We can create project using dsfg command. This command is installed with dsf_core automatically.
If you can’t find dsfg command, then please check our installtion guide again.
dsfg project \
--name {project name} \
--owner {your name} \
--start-date {project start date by iso format} \
--root-dir {your project directory} \
--dwh-root {your data store directory}
If you want more detail of project, please check here.
Next, you have to register your data source to project. In here, document explains in focus on using csv file.
Please edit source/filesource.py in generated project directory.
from abeja_dsf import IntIdSeries, TimestampSeries, IntValueSeries, ValueSeries
from abeja_dsf.core.io.loaders.csv import DSFCSVLoader
files = [
FileSource('some_data',
DSFCSVLoader(schema=[
IntIdSeries('integer_id_column'),
TimestampSeries('timestamp_columns'),
IntValueSeries('integer_value_column'),
ValueSeries('float_value_column')]),
ext='.csv')
]
Please customize schema for DSFCSVLoader according to your data.
If you want more information about schema, please check here.
After register your data source, let’s put your file to source data store.
cp some_file.csv {your data storedirectory}/{project name}/source/static/{file source name}.csv
File name must be same as first argument of FileSource.
And extension must be same as third argument of FileSource.
To create workflow, we can use dsfg command again.
dsfg workflow \
--project-name {project name}\
--root-dir {your project directory}\
--namespace {workflow name space split by .}\
--workflow-name {workflow name}
This command create new workflow class new launcher script in your project direcotry
and also it changes catalogue.py automatically.
If you want more detail of workflow, please check here.
To setup loader, please edit _setup_loaders method in workflow class file in your workflow directory.

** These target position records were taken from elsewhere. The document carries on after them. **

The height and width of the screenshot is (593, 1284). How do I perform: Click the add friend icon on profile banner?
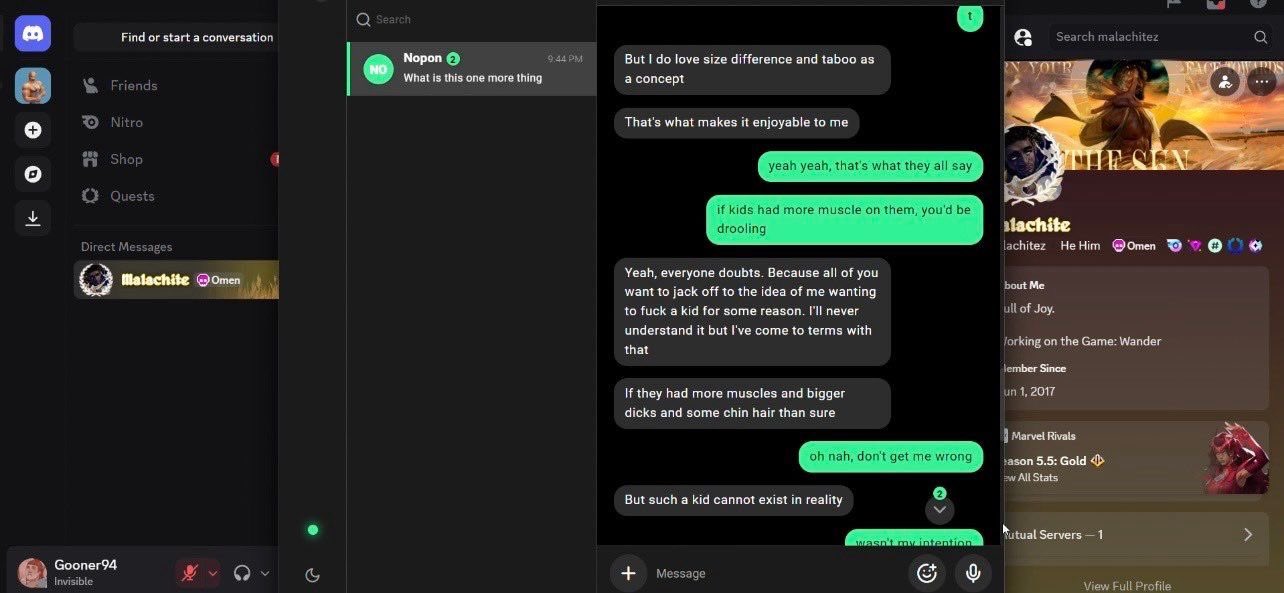(x=1225, y=82)
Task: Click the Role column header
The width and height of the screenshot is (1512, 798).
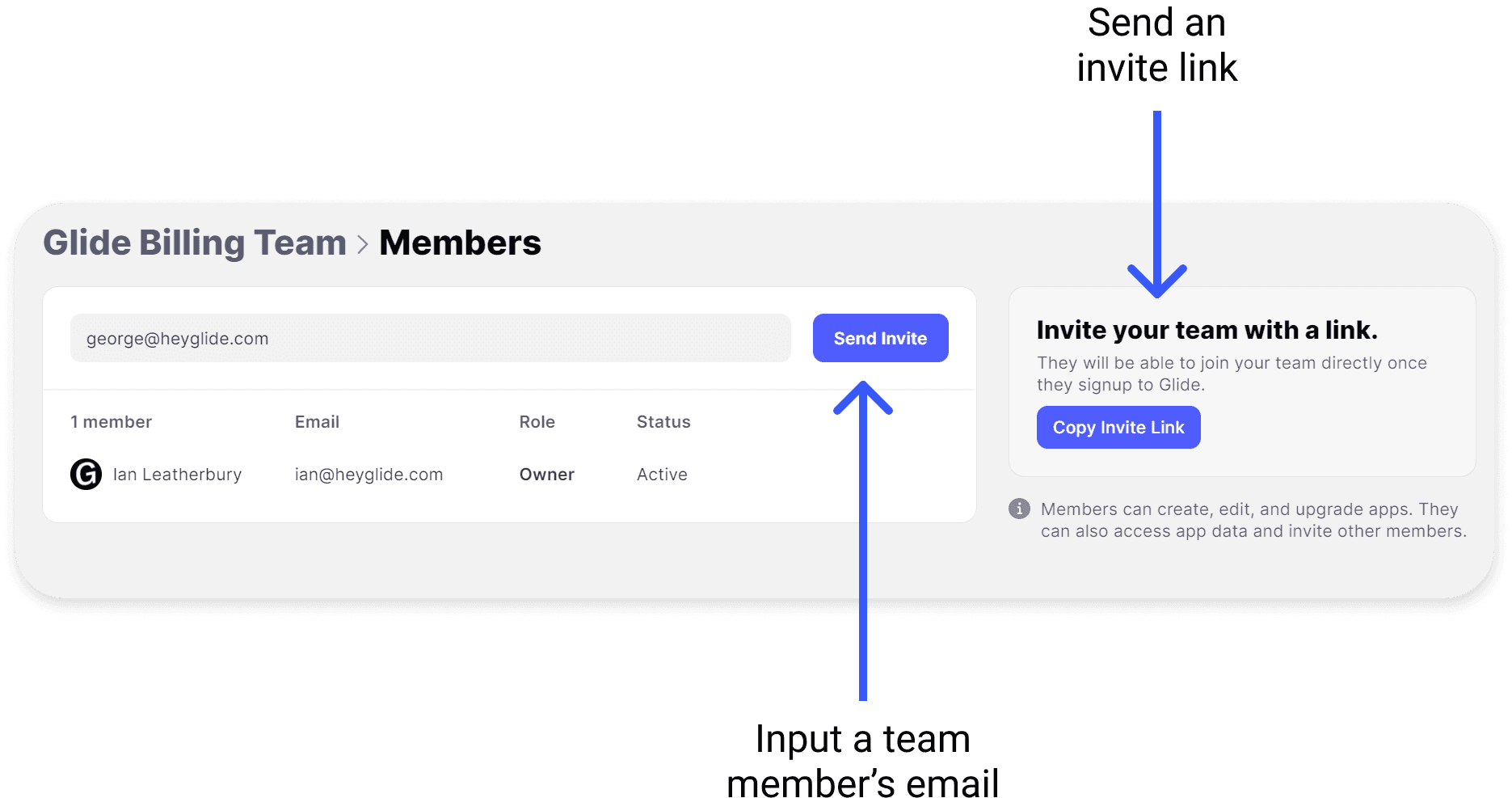Action: coord(537,422)
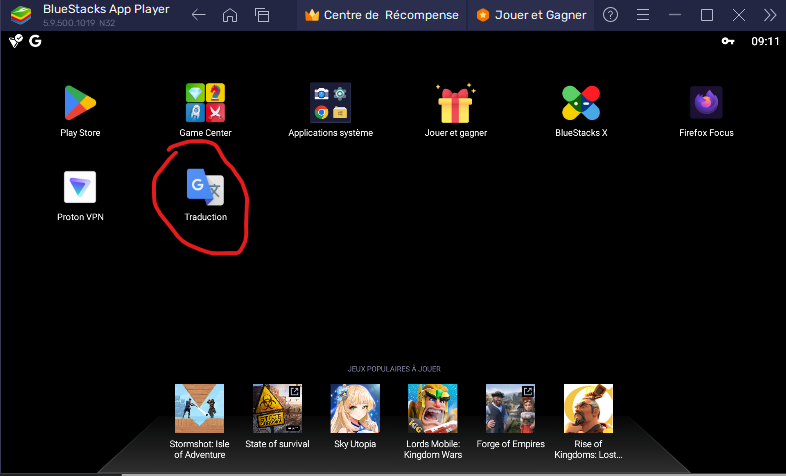Go to the BlueStacks home screen
Screen dimensions: 786x476
point(230,15)
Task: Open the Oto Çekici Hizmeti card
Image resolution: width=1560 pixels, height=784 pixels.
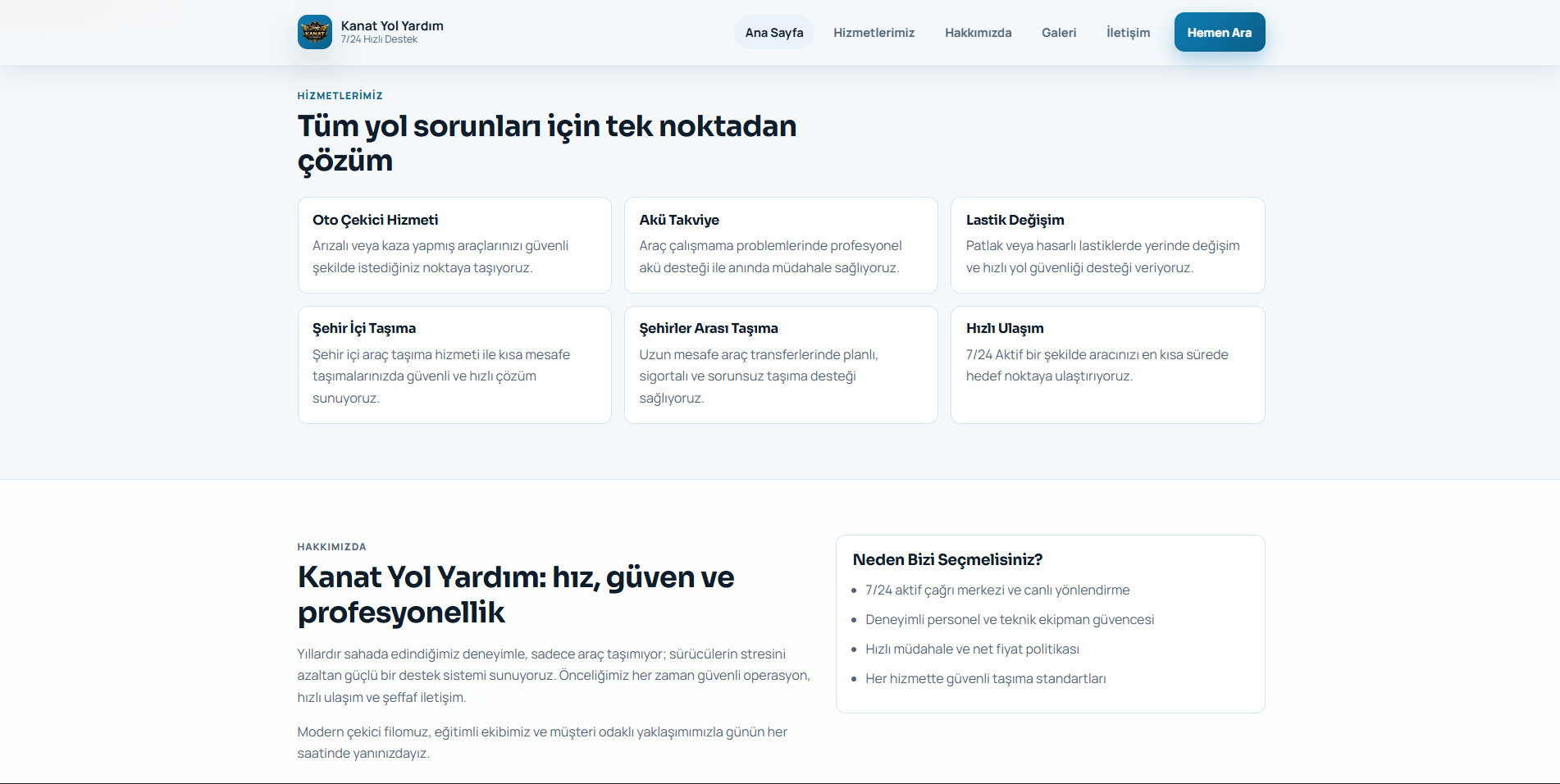Action: tap(454, 244)
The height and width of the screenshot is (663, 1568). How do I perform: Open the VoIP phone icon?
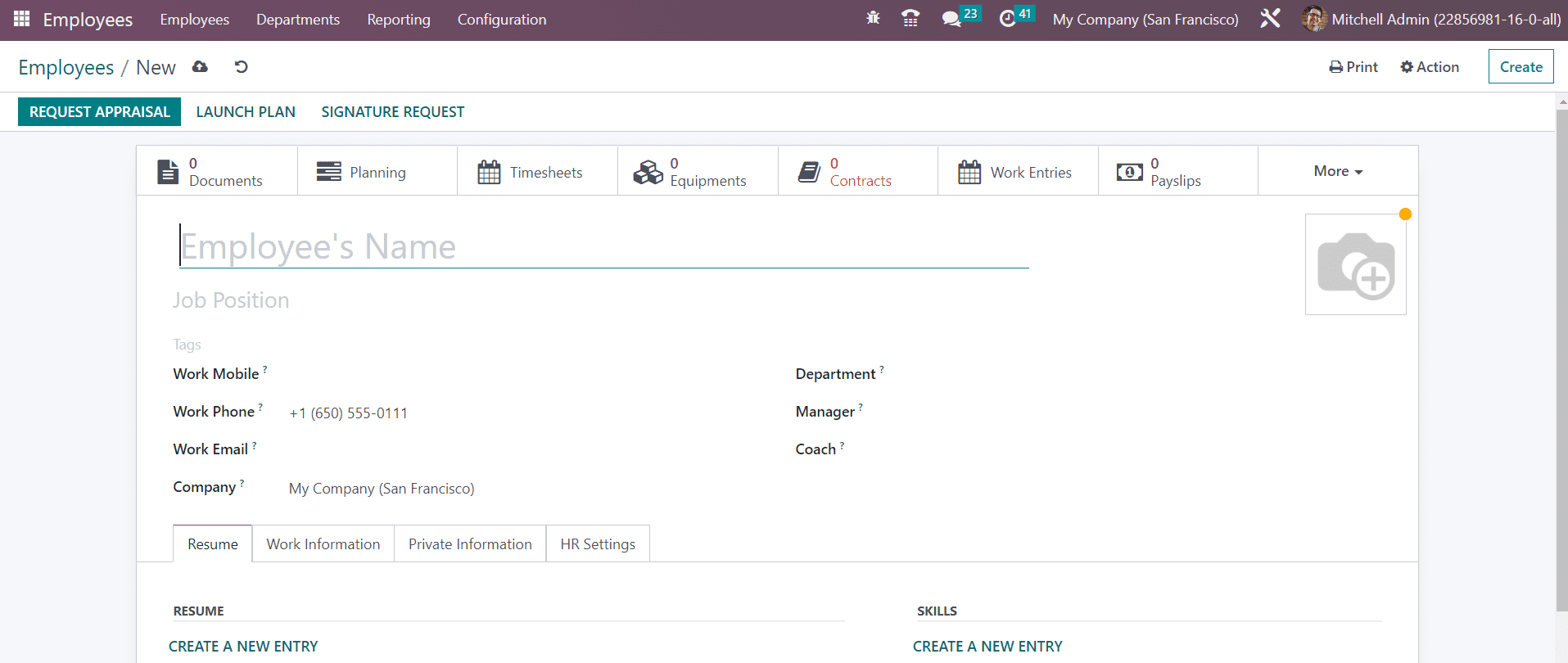pyautogui.click(x=910, y=18)
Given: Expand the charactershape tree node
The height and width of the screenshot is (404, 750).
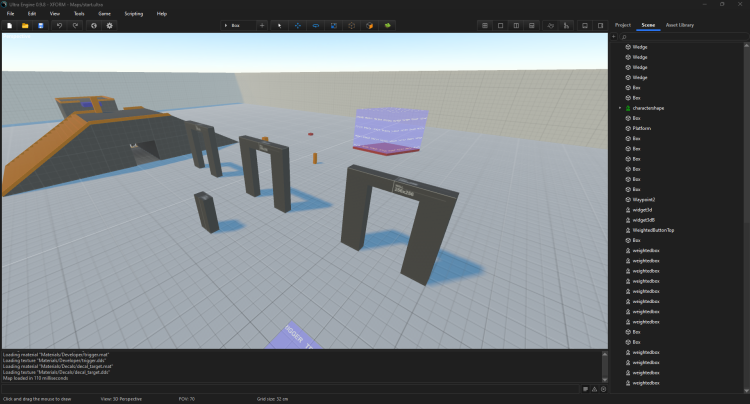Looking at the screenshot, I should point(620,108).
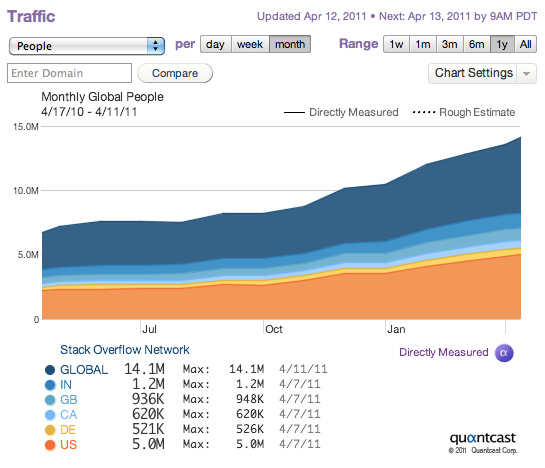Select the per month toggle
The width and height of the screenshot is (545, 468).
pyautogui.click(x=290, y=45)
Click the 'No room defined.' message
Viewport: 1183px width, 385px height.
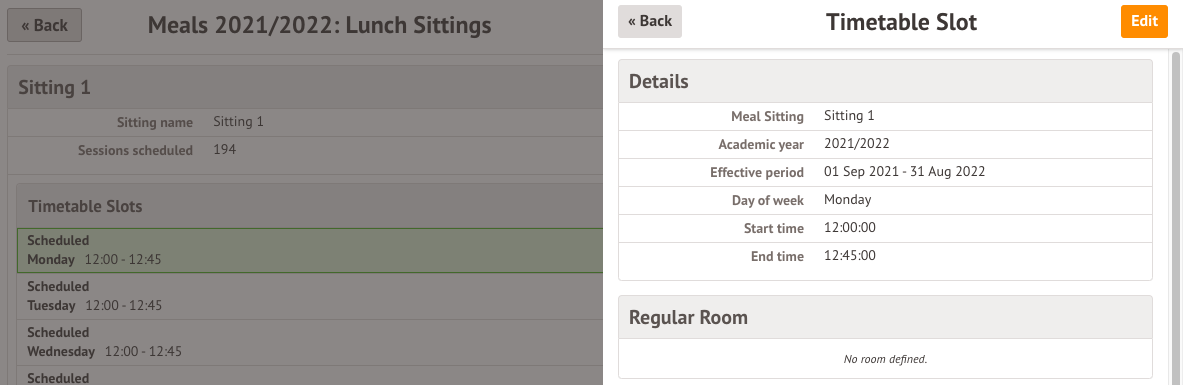(x=885, y=359)
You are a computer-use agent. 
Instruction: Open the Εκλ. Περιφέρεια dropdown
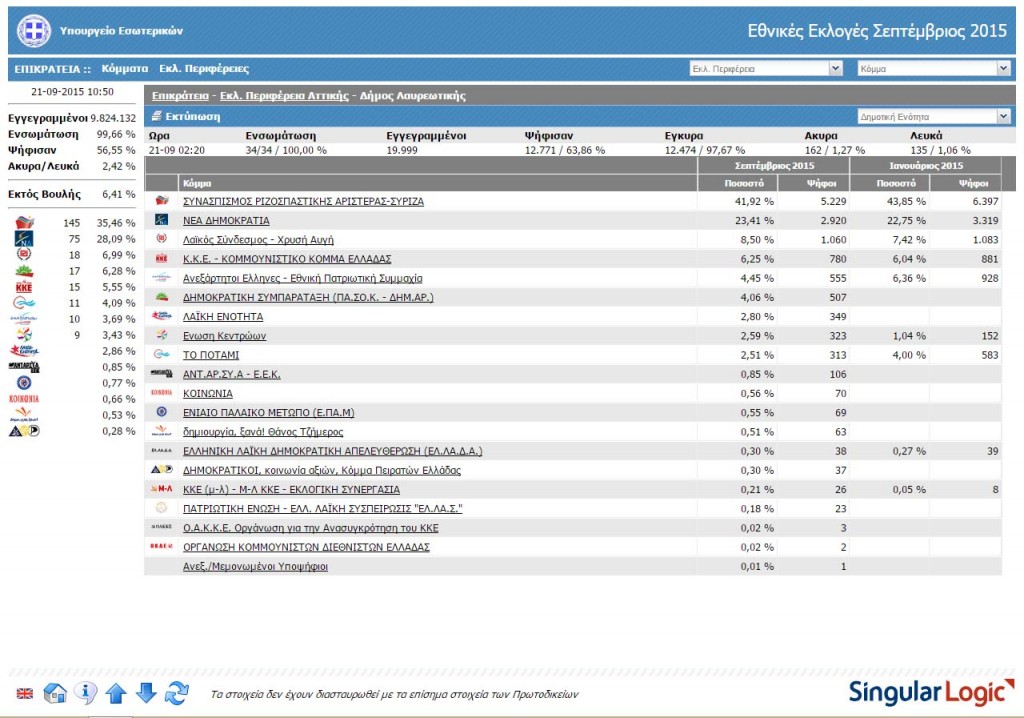(x=767, y=69)

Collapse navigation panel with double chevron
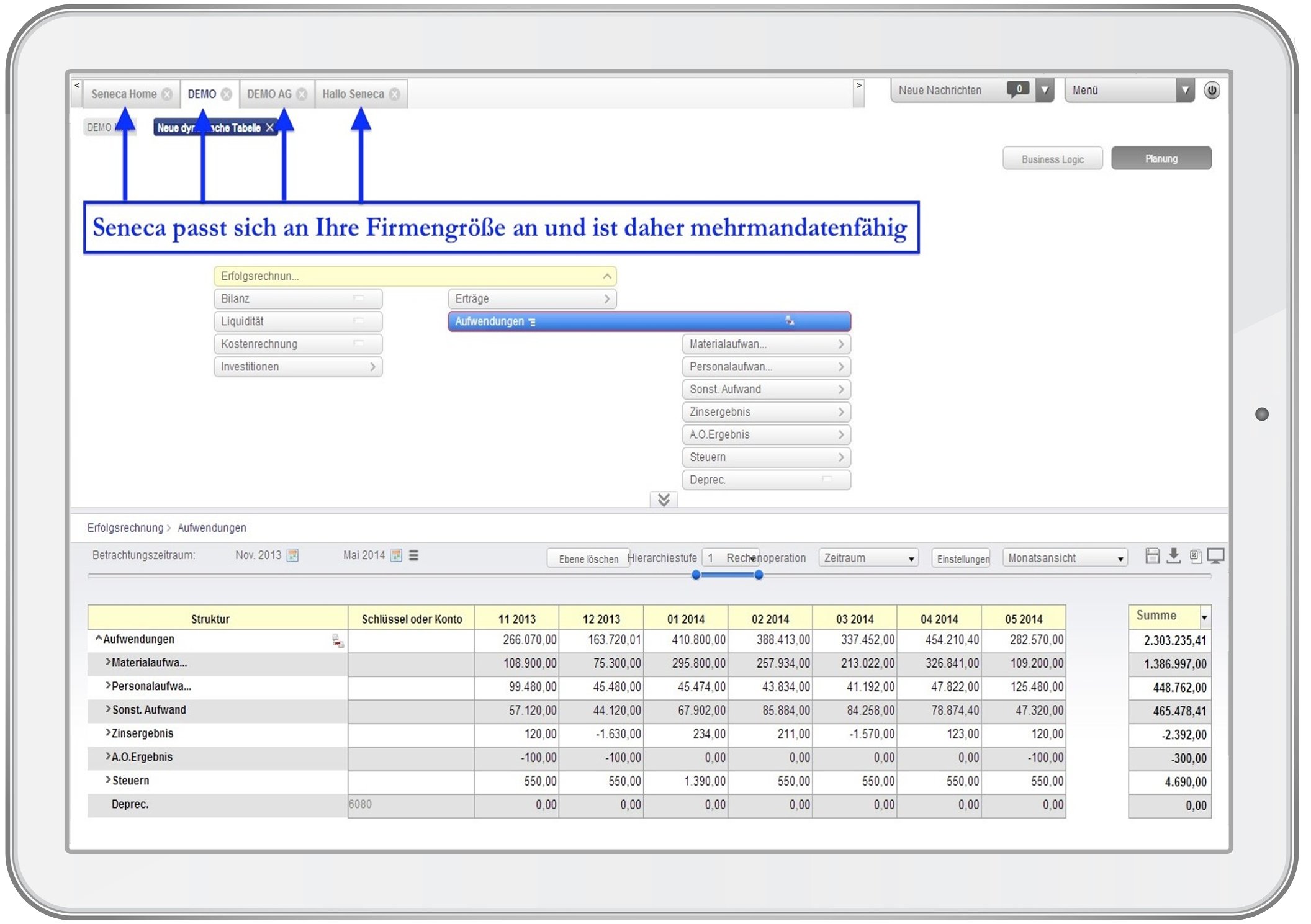coord(664,500)
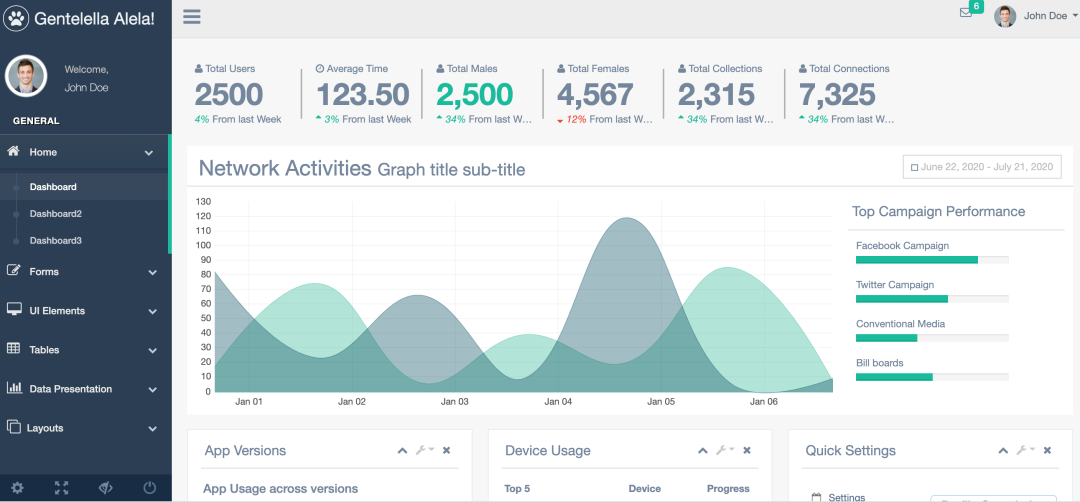1080x502 pixels.
Task: Open Dashboard3 from the Home submenu
Action: [x=56, y=241]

def _setup_loaders(self, execution_date: DSFLazyParameter):
from {project name}.source.files import get_file
self.some_data_loader = get_file('some_data').get_static_file_input()
Now you can write analysis task in your workflow class.
Let’s edit _setup_tasks method.
def _setup_tasks(self):
load_some_data = self.loader('load_some_data', self.some_data_loader)
from abeja_dsf_opkg_df.components.aggregate import DSFDFAggregate
from abeja_dsf_opkg_math.components.op import DSFMathOp
from abeja_dsf_opkg_math.support_types.column_value import ColVal
from abeja_dsf.core.calculation.data_type.dataframe import ColDef
from abeja_dsf_opkg_df.components.aggregate import AggRule
from abeja_dsf_opkg_df.support_types.aggregation_methods import agg_sum
from abeja_dsf_opkg_df.components.rank import DSFDFRank
from abeja_dsf_opkg_df.components.filter import DSFDFFilter
# calculate sales as `sales = unit_price * count`
sales = self.task('sales', DSFMathOp(DSFMathOp.Arguments(
expression=ColVal('unit_price') * ColVal('count'),
output=ColDef('sales', 'float', 'quantity')
)))
# calculate total_sales as `total_sales = sum of sales` for each product
total_sales = self.task('total_sales', DSFDFAggregate(DSFDFAggregate.Arguments(
rules=[AggRule('sales', agg_sum, 'total_sales')],
keys=['product_id']
)))
# calculate ranking from total_sales
total_sales_rank = self.task('total_sales_rank', DSFDFRank(DSFDFRank.Arguments(
column_name='total_sales', output_column_name='total_sales_rank',
method='first', ascending=False
)))
# extract top 3
top3 = self.task('top3', DSFDFFilter(DSFDFFilter.Arguments(
expression=ColVal('total_sales_rank') <= 3.0
)))
# set dependence relationship
sales(load_transaction)
total_sales(sales)
total_sales_rank(total_sales)
top3(total_sales_rank)
from abeja_dsf.core.io.protocol_loader_io import DSFProtocolLoaderOut
from abeja_dsf.core.io.protocols.file import DSFFileProtocol
from abeja_dsf.core.io.loaders.csv import DSFCSVLoader
# output result
self.terminal('write_top3',
DSFProtocolLoaderOut(
DSFFileProtocol('top3.csv', 'w'),
DSFCSVLoader()),
[top3])
This is workflow example to load data and extract top 3 sold products.
What are written in example is:
self.loader methodself.task methodDSFAggregate or DSFMathOptask(required_task) syntaxFor mere detail of task, please check here and for more about calculation component, please check here.
To execute workflow, we can use dsfrun workflow command.
# configure some environment variables
source profile
# and execute
dsfrun workflow \
--project {project_name} \
--workflow {workflow full name} \
--date {execution date by iso format}
To check workflow full name, please see catalogue.py.
For more detail of dsfrun command, please check here.
All of quick start is done. Let’s enjoy data analysis with DSF with more documents.